In 2015, on the 50th anniversary of “Nostra Aetate,” Rabbi Noam E. Marans recalled that when it was first released, it was greeted with mixed reviews by Jewish leaders. Time has shown, he said, that the document was in fact “revolutionary, transformative.”
Since Vatican II and the promulgation of “Nostra Aetate,” Catholic teaching has taken a decisive turn. Anti-Semitism has been condemned, and the accusation that the Jewish people bear some sort of responsibility for the death of Christ, a longstanding shibboleth of the anti-Semite, has been rejected. Popes Paul VI, John Paul II, and now Francis have all sought to heal this historic breach.
Perhaps most powerful was the example of John Paul II. He was the first pope to visit Rome’s synagogue. He established diplomatic relations with the state of Israel.
And, on the eve of the Third Millennium, he wrote: “The Church should become more fully conscious of the sinfulness of her children, recalling all those times in history when they departed from the spirit of Christ and his Gospel and instead of offering to the world the witness of a life inspired by the values of faith, indulged in ways of thinking and acting which were truly forms of counter-witness and scandal.”
Yet all of these developments have taken place within the long shadow of anti-Semitism in the Christian West, culminating in the Shoah, or Holocaust. The Church’s response to the Nazi campaigns of persecution and extermination remains both morally wrenching and historically complex.
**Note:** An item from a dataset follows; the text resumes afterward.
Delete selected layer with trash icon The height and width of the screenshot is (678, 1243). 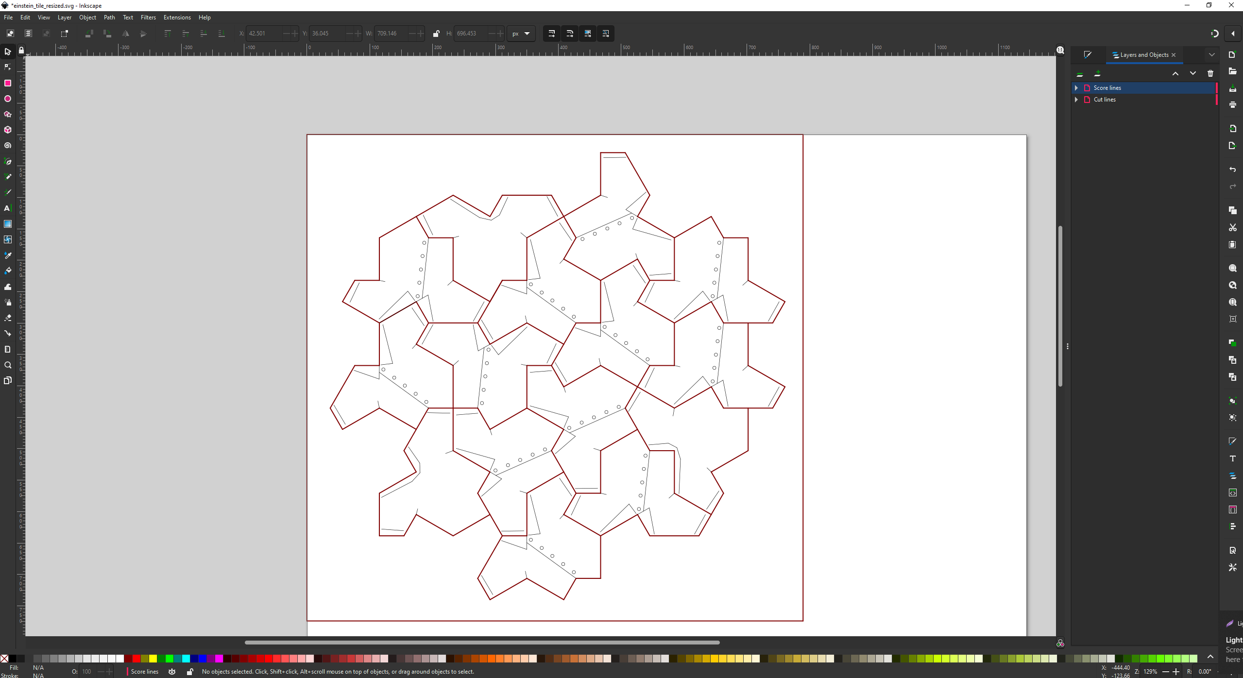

There were genuine saints and heroes, but many leaders and laity “were truly forms of counter-witness and scandal.”
A new documentary called “Holy Silence” was recently shown at the United States Holocaust Memorial Museum in Washington, D.C. The event was titled “Reconsidering the Catholic Church and the Holocaust.” The documentary was made by Steven Pressman, a self-described Jewish kid from San Fernando Valley.
“Holy Silence” looked at the Church’s approach to the Nazi threat through the prism of two popes, Popes Pius XI and Pius XII. Unfortunately, this binary approach sets up Pius XII as the “bad pope,” more concerned about communism than genocide, more concerned about the status of the Church than the murder of innocents.
Pressman’s film did not “reconsider” this thesis or provide nuance to the portrayal. It also did not address the arguments by passionate defenders of Pius, such as Ronald Rychlak.
I think this was an opportunity missed, but I am grateful that Francis has ordered that the Vatican Apostolic Archive regarding this period of its history be opened to historians next year to research more accurately what Pius did or did not do.
All of this takes place against the backdrop of what once seemed unimaginable: a resurgence of anti-Semitism on both the left and the right. In Europe and in the United States, synagogues have been attacked, mobs have gathered, and today rare is the Jewish worship space that is not forced to lock doors and hire security simply to gather in prayer. The warning signs are there for all to see.
Harry Bernstein and I practiced our fast balls, oblivious to 2,000 years of contention and bigotry that too often divided our forebears.
Now we adults do not have this luxury, lest past sins be forgotten and the old lies retold yet again.